What you need to do ->
(1) List every cause that the article on the Wada report into Rio 2016 anti-doping gives as a factor the report blamed for the failings.
(2) Carry on the article about the Wada report into Rio 2016 anti-doping from its last sentence.

Excerpted passage ->
━━━━━━

Wada report into Rio anti-doping criticises 'serious failings'

A damning report has criticised "serious failings" in the anti-doping operation at the Rio 2016 Olympics.

The 55-page World Anti-Doping Agency (Wada) Independent Observers report accused the management team in the Rio 2016 anti-doping department of "a lack of coordination", which it said contributed to putting an almost unmanageable strain on attempts to carry out drug tests.

The report said that on some days up to half of all planned tests due to be carried out in the Athletes' Village had to be aborted because the athletes could not be found.

The build-up to the 2016 Games was dominated by a doping scandal, with Russia not given a blanket ban from the event despite revelations of state-sponsored doping.

As well as a "lack of coordination/unified approach" among the Rio 2016 anti-doping department management, the report also blamed the failings on financial cutbacks , tensions between Rio 2016 and the Brazilian Anti-Doping Agency and significant staffing changes in the Rio 2016 anti-doping department.

The report was fiercely critical of the lack of support, training and information given to chaperones whose job it was to notify athletes of testing.

The report said: "Chaperones were often provided with little or no whereabouts information for athletes targeted for out-of-competition testing in the Athletes Village, and therefore, the majority of times had to resort to asking team officials and/or athletes from the same team where the athletes they were looking for were located.

"Providing the names of the athletes they were seeking was (at best) highly inefficient and obviously compromised the 'no notice' nature of the testing. In addition, when initial attempts to find an athlete in his or her room were unsuccessful, chaperones often lacked the training and/or the confidence to follow up with further enquiries and effort to find the athlete in other locations in the Village (such as the dining hall).

━━━━━━

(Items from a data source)
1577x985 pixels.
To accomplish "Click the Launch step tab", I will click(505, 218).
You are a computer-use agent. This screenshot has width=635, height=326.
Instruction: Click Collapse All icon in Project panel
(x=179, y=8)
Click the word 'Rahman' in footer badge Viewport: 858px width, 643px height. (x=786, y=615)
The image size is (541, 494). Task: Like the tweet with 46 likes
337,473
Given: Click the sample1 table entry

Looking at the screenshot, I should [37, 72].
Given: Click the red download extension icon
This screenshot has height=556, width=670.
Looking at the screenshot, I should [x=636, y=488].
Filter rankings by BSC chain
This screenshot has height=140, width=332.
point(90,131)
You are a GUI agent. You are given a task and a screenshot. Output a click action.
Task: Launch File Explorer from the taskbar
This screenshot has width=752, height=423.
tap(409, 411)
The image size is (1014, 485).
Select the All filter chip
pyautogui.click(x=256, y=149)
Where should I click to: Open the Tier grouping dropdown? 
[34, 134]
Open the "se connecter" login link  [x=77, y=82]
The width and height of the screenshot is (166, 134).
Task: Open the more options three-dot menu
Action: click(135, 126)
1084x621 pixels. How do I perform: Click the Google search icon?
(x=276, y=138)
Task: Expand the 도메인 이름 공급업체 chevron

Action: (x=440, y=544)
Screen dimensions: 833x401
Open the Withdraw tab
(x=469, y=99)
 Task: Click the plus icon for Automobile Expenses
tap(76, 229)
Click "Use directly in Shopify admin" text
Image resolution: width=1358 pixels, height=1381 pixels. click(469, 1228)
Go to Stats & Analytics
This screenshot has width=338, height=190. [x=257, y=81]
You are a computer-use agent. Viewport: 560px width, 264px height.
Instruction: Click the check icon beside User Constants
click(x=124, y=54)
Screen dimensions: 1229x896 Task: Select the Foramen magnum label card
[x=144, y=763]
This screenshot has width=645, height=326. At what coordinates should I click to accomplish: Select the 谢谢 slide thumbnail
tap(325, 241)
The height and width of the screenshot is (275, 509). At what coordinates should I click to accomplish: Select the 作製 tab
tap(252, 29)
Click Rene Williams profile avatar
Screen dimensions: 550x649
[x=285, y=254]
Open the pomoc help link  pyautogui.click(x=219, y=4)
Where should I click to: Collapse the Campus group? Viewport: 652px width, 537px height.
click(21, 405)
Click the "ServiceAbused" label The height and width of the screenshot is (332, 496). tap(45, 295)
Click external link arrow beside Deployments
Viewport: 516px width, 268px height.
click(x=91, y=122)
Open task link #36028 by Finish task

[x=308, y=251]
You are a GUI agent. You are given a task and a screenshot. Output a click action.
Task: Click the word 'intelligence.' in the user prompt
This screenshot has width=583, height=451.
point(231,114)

━━━━━━

Answers to the tasks ->
(1)
- A lack of coordination/unified approach among the Rio 2016 anti-doping department management
- Financial cutbacks
- Tensions between Rio 2016 and the Brazilian Anti-Doping Agency
- Significant staffing changes in the Rio 2016 anti-doping department

(2)
"Ultimately, many athletes targeted for testing in the Athletes Village simply could not be found and the mission had to be aborted. On some days, up to 50 per cent of planned target tests were aborted in this way."

The report said the lack of support for chaperones, including not providing them with adequate food, led to many not turning up.

Highlighting also the lack of doping control staff, the report said that on one day at the Athletes Village only two blood collection officers were present to carry out 94 scheduled blood tests. On another occasion, there were none " and therefore all blood testing planned for that day had to be abandoned".

Transport arrangements to enable doping officers to travel to and from venues were "often inadequate, or even non-existent".

And observers said computers and printers needed to receive and print out drug-test orders sometimes did not work. Even when there were working computers, not enough log-in accounts were assigned to doping control personnel.

The report said no out-of-competition testing was conducted in football, while there was "little or no in-competition blood testing in many high risk sports and disciplines, including weightlifting".

The report also shockingly revealed that, ahead of the Games, more than 4,000 athletes scheduled to compete at Rio 2016 had no drug-testing record at all in 2016.

It said that, in the week ahead of the opening of the Athletes' Village on July 24, 4,125 athletes of the 11,470 on the International Olympic Committee's confirmed entrants list had "no record of any testing in 2016".

It was also revealed that almost 500 fewer drug tests were carried out at Rio 2016 than had been planned.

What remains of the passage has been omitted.